**** INPUT

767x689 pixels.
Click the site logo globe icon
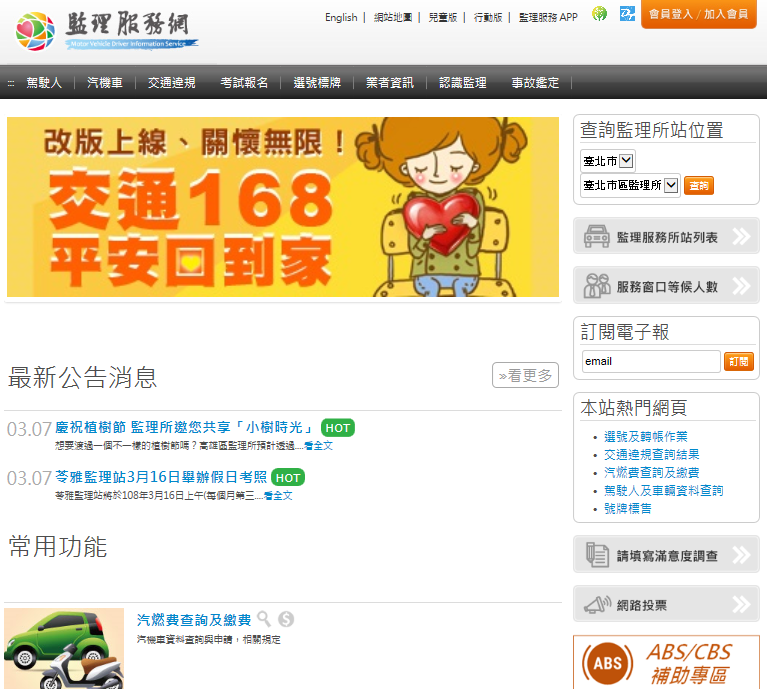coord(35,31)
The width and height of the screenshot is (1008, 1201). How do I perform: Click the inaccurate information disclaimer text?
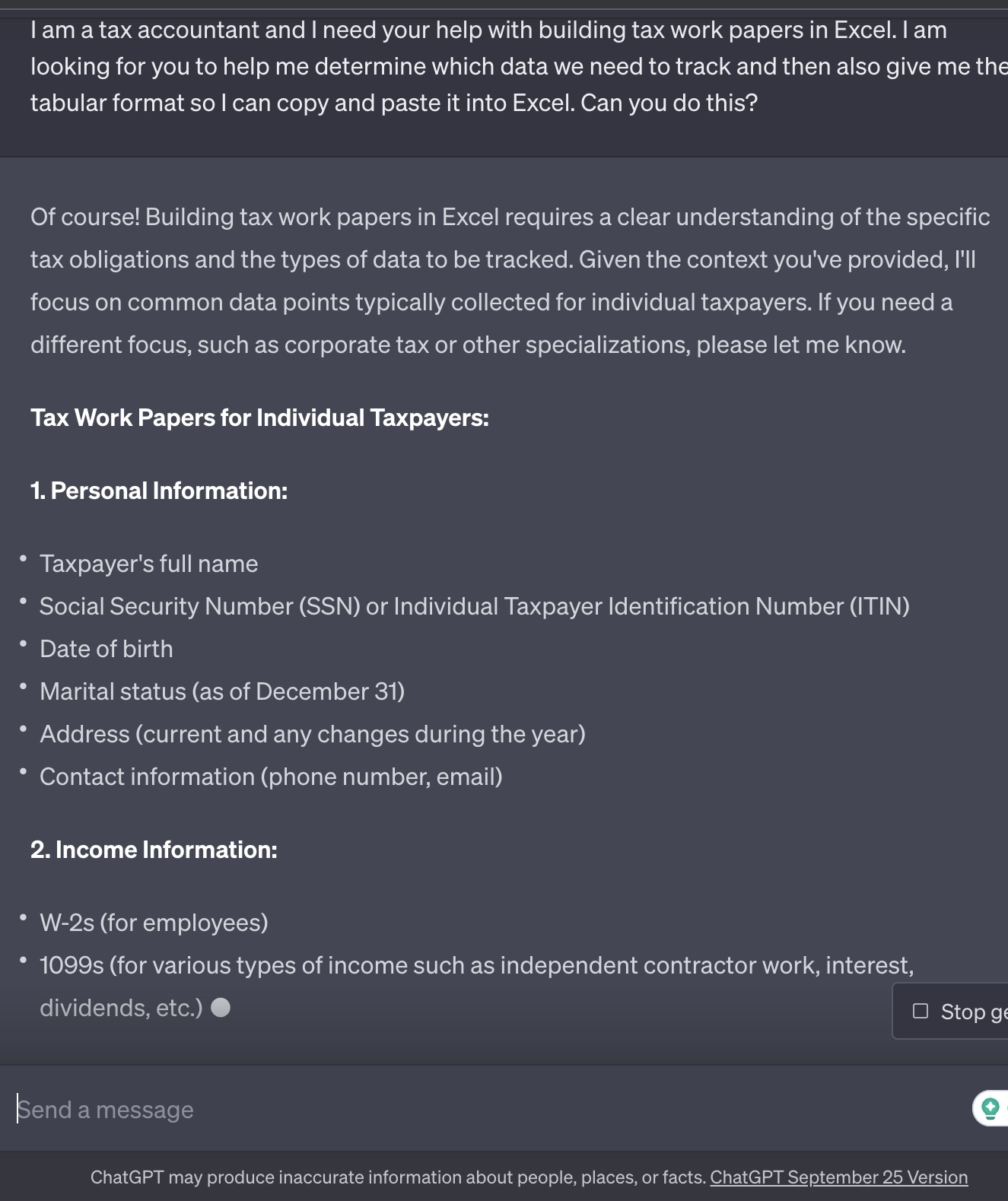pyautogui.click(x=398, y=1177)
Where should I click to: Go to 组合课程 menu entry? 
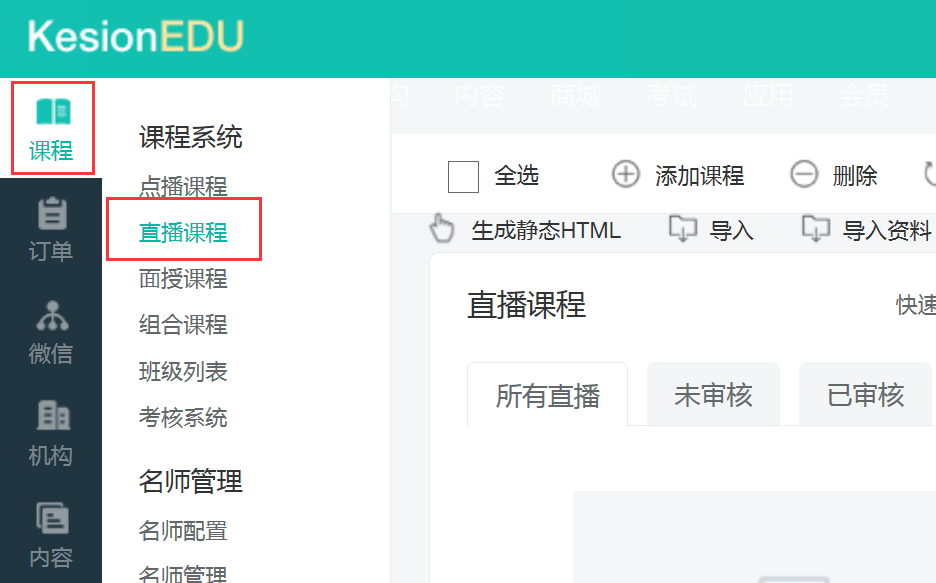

********

GOAL OF THE EXERCISE: Restate the records word for word and drop the images.

WRITTEN ANSWER:
767x689 pixels.
Click the site logo globe icon
coord(35,31)
The width and height of the screenshot is (1008, 1201). How do I perform: Click the inaccurate information disclaimer text?
pyautogui.click(x=398, y=1177)
Where should I click to: Go to 组合课程 menu entry? 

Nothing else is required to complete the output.